Even the big boys can mess up. Barnes & Noble sold some HP tablets from its online store and then cancelled the order. The customer sued. The outcome of the case hinged on the enforceability of Barnes & Noble’s Terms of Use posted on its website.

At checkout, there was a link to the Terms of Use. However, the customer was not required to take an action to show that he accepted them. Acceptance of the Terms of Use was not a required step in order to complete the purchase. Under U.S. law, a person needs to agree in order for there to be a binding agreement. In this case, the customer claimed that he never agreed to the Terms of Use and therefore was not bound by them. The court this past August sided with the customer. The end result was that the carefully crafted Terms of Use used by Barnes & Noble for millions of online purchases was totally useless (read unenforceable).
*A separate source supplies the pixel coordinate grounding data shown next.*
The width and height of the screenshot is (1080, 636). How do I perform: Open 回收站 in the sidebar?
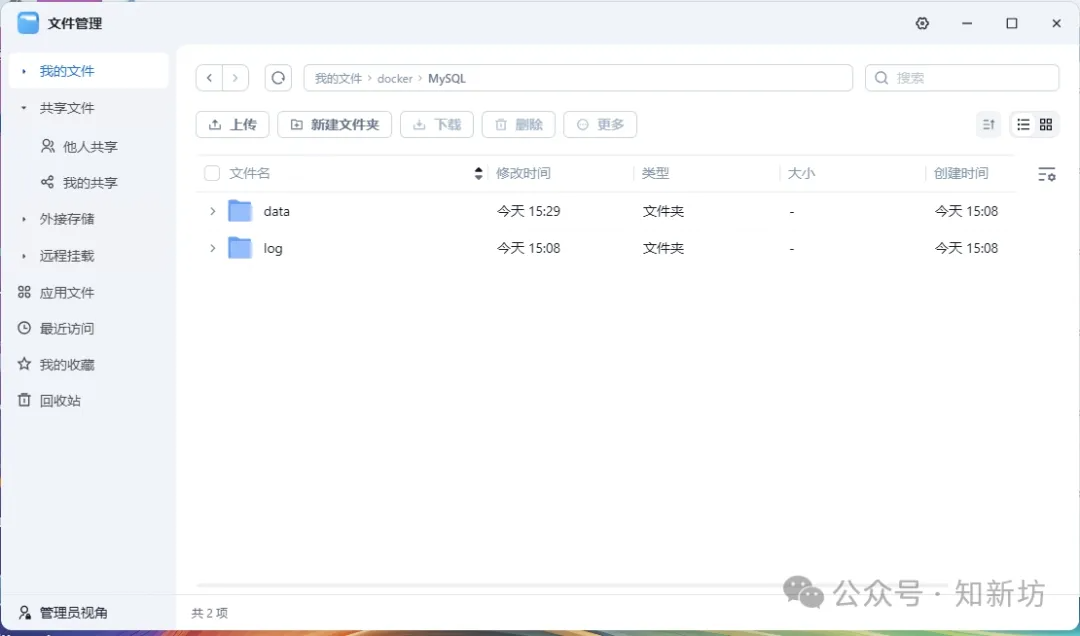click(x=60, y=401)
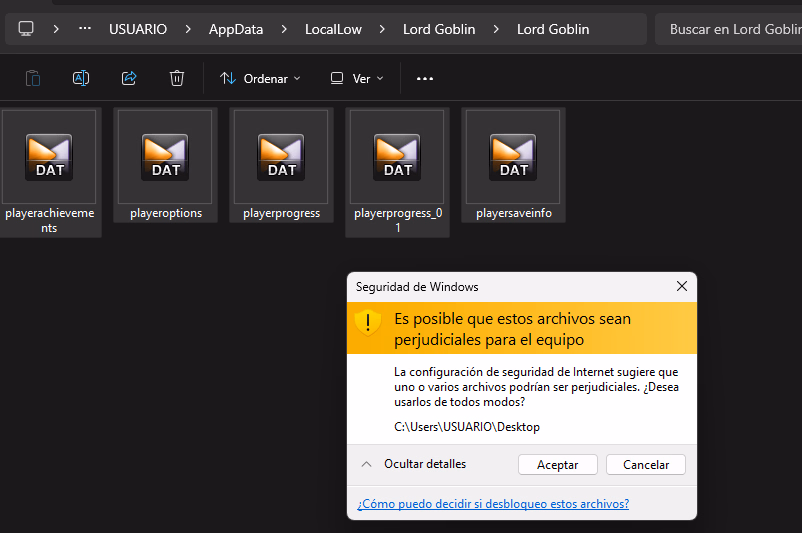Open the link about unblocking these files
The image size is (802, 533).
493,504
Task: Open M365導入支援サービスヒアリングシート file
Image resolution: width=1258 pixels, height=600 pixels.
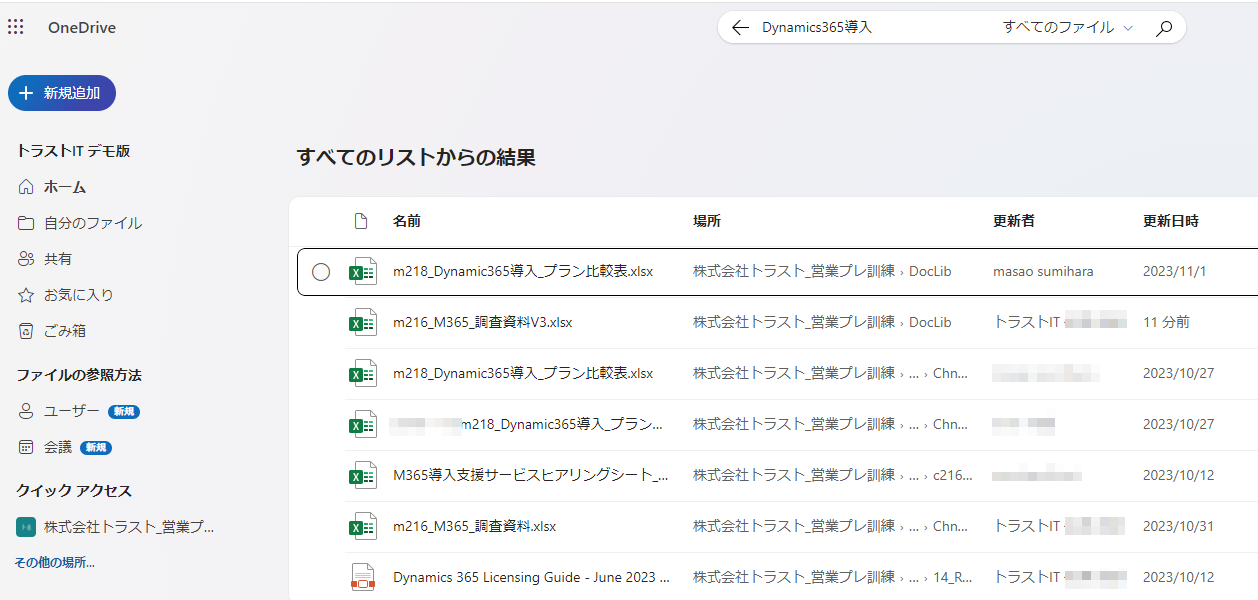Action: point(530,475)
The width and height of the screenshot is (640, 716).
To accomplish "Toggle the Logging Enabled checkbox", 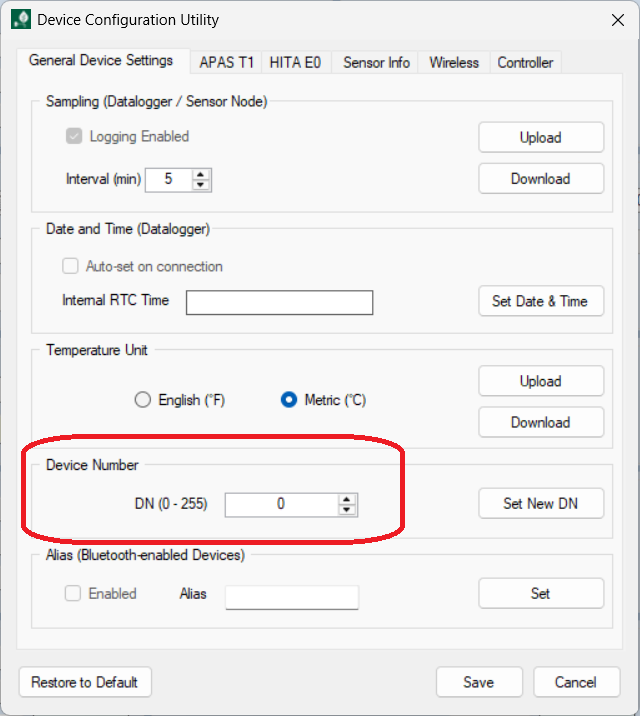I will pos(74,136).
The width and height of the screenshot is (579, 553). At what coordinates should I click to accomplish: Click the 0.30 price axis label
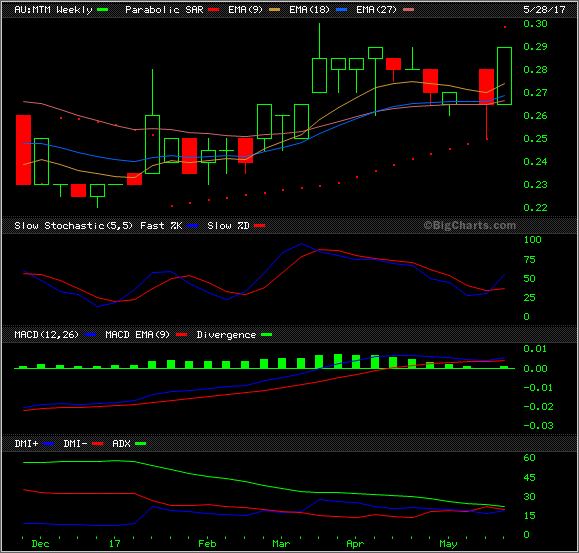point(535,24)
In legal circles, the Barnes & Noble Terms of Use are referred to as a “browsewrap” agreement. The idea is that simply by browsing the website, the customer is automatically bound by the agreement terms. However, the courts have held that browsing is not an affirmative act of acceptance.

Bottom Line: Users must take an affirmative action in order to be legally bound by online terms. These actions can be checking a box or pushing an acceptance button when it’s clear that the action indicates acceptance of the Terms of Use.

Sources: Nguyen v. Barnes & Noble, Inc., 2014 WL 4056549 (9th Cir. Aug. 18, 2014)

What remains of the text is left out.